- _CONSIGNE DONNÉE 1_
Filtrez les enregistrements en ne conservant que les lignes où figure le mot "Click", et recopiez chacune d'elles.

- _TEXTE EXTRAIT_

┌──

Lettre à la parole

Ma Dame,

Je viens prendre de vos nouvelles, car on m’a dit que vous étiez mal-en-point ces temps-ci.

Vous savez à quel point nous vous aimons, en France. Vous êtes ici une icône. Vos mots, votre littérature, vos joutes, vos discours, vos manifestes, vos débats, votre blabla, ont fait notre renommée. Partout dans le monde, on le sait, les Français savent parler et débattre. On dira que nous n’avons pas peur de sortir les sujets qui fâchent. Et parfois on dira que nous ne savons que râler et que nous parlons beaucoup pour ne rien faire.

La violence latente en France

Ce qui est sûr, c’est que notre histoire vous doit beaucoup. Mais à trop vous regarder dans le miroir, vous avez oublié que votre beauté n’a d’éclat que si elle sert l’action. Et nous avons fini par ne plus voir que vous. À force de confondre s’indigner et râler, la juste colère et le réflexe de violence, nous avons fini par vous perdre. Je me souviens du temps où la confrontation servait à construire une idée commune, comme le choc de deux pierres fait jaillir l’étincelle. Aujourd’hui, tout est prétexte à se hurler dessus : dans les commerces, dans le métro, sur les réseaux sociaux, en voiture. Pour qui voyage ou a vécu ailleurs, l’agressivité est palpable dans tous les milieux en France, et la violence verbale n’est qu’un prélude à d’autres formes de violence qu’on ne s’étonne pas de voir exploser. Tout, a priori, est considéré comme une menace ou une volonté de conflit. Avant de questionner, de préciser, de peser, on agresse. Et quiconque proposerait une autre manière de réagir serait en train de minimiser la souffrance, de nier l’injustice. de se laisser faire ou d’être un donneur de leçon. D’autres sociétés avaient compris que la violence avait besoin d’être mise en scène et exprimée dans des cadres bien réglementés. C’est ainsi qu’on inventait le théâtre grec, les combats de gladiateurs, de coq, la corrida, les carnavals. Elles sont ses réponses – condamnables ou non – pour éviter que la violence ne jaillisse entre les citoyens. Vous qui avez été un bouclier à la violence, vous en êtes devenu un fer de lance.

└──

- _CONSIGNE DONNÉE 2_
Transcrivez le passage de la lettre à la parole qui va de "Vous savez à" jusqu'à "ne rien faire." inclus.

- _LES DONNÉES_
┌──

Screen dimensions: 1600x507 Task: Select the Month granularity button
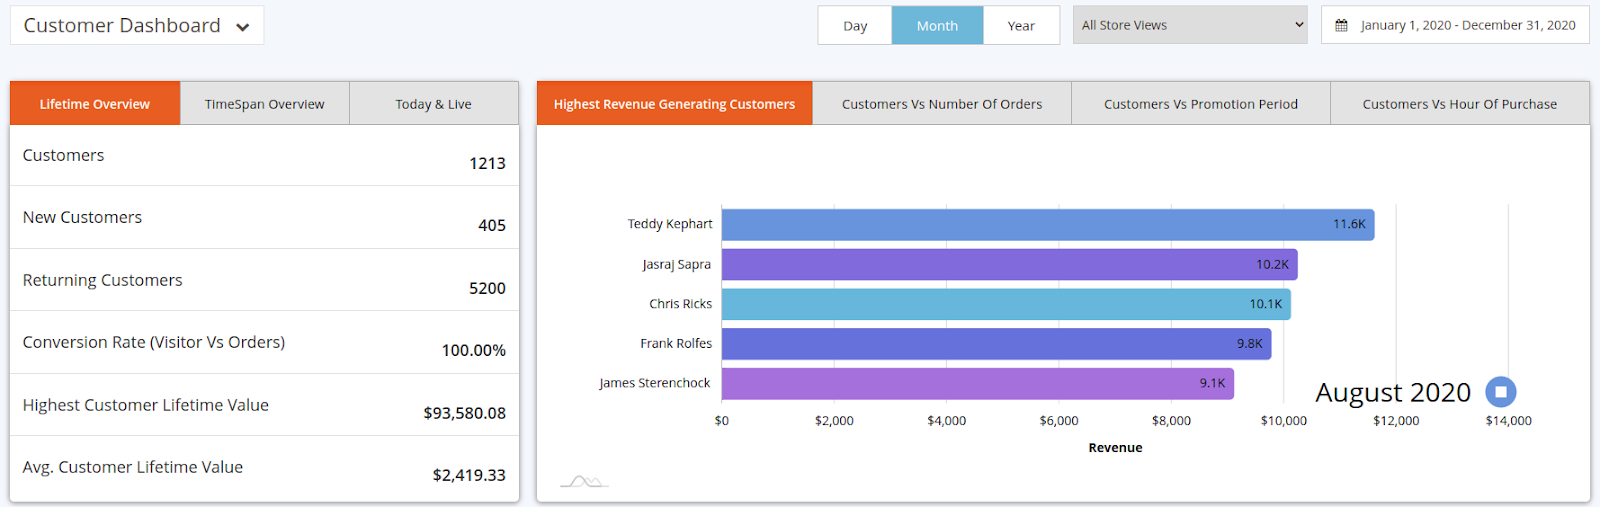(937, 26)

└──
┌──

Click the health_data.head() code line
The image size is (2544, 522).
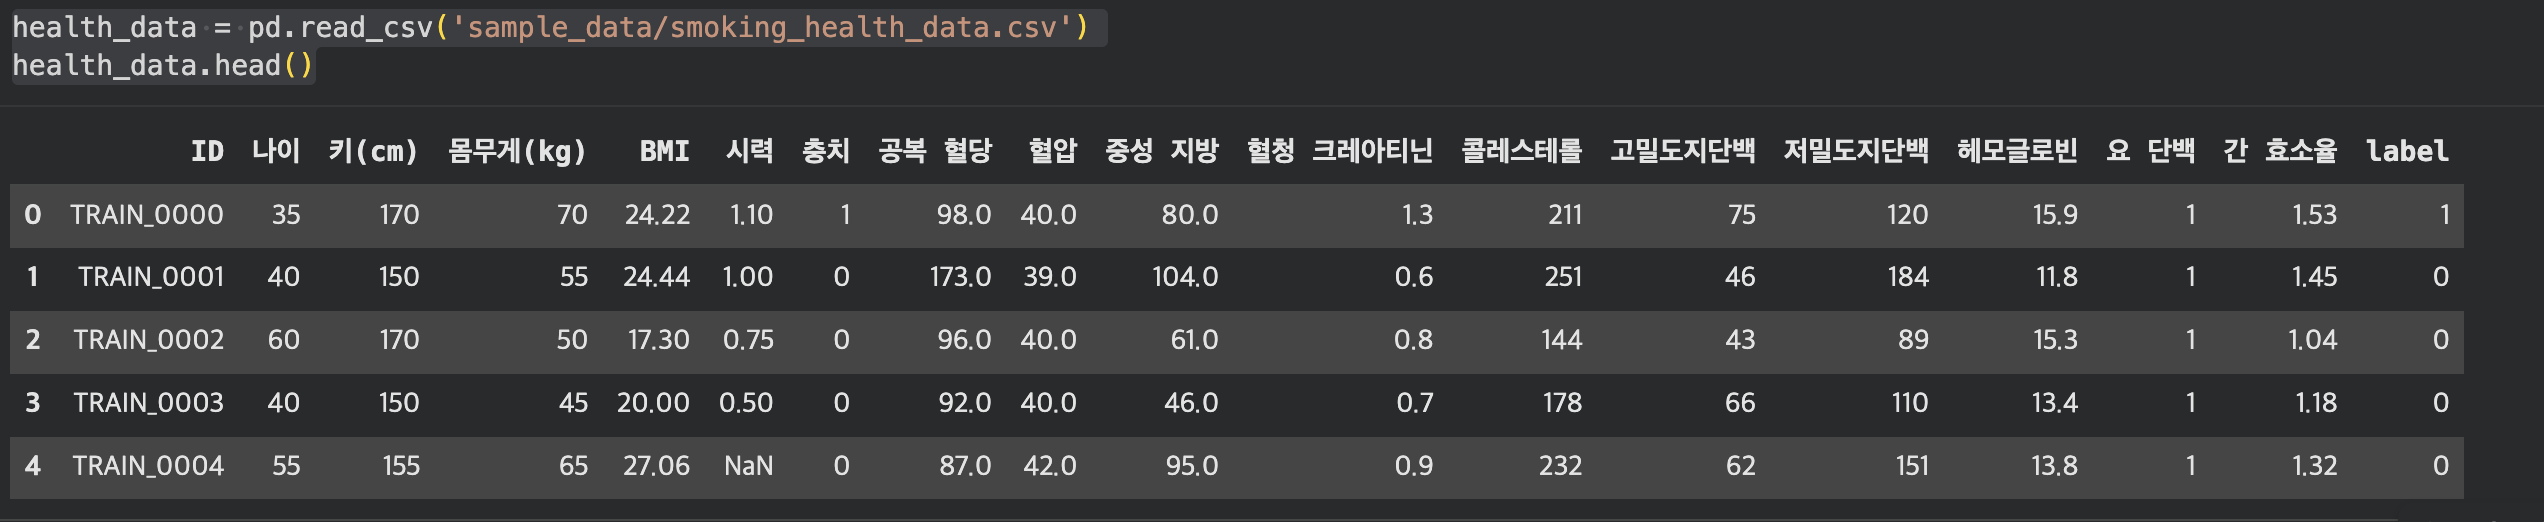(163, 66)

└──
┌──

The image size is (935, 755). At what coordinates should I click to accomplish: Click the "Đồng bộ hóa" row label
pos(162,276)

└──

- _RÉPONSE 1_
Click the health_data.head() code line
The image size is (935, 755). At what coordinates should I click to accomplish: Click the "Đồng bộ hóa" row label

- _RÉPONSE 2_
Vous savez à quel point nous vous aimons, en France. Vous êtes ici une icône. Vos mots, votre littérature, vos joutes, vos discours, vos manifestes, vos débats, votre blabla, ont fait notre renommée. Partout dans le monde, on le sait, les Français savent parler et débattre. On dira que nous n’avons pas peur de sortir les sujets qui fâchent. Et parfois on dira que nous ne savons que râler et que nous parlons beaucoup pour ne rien faire.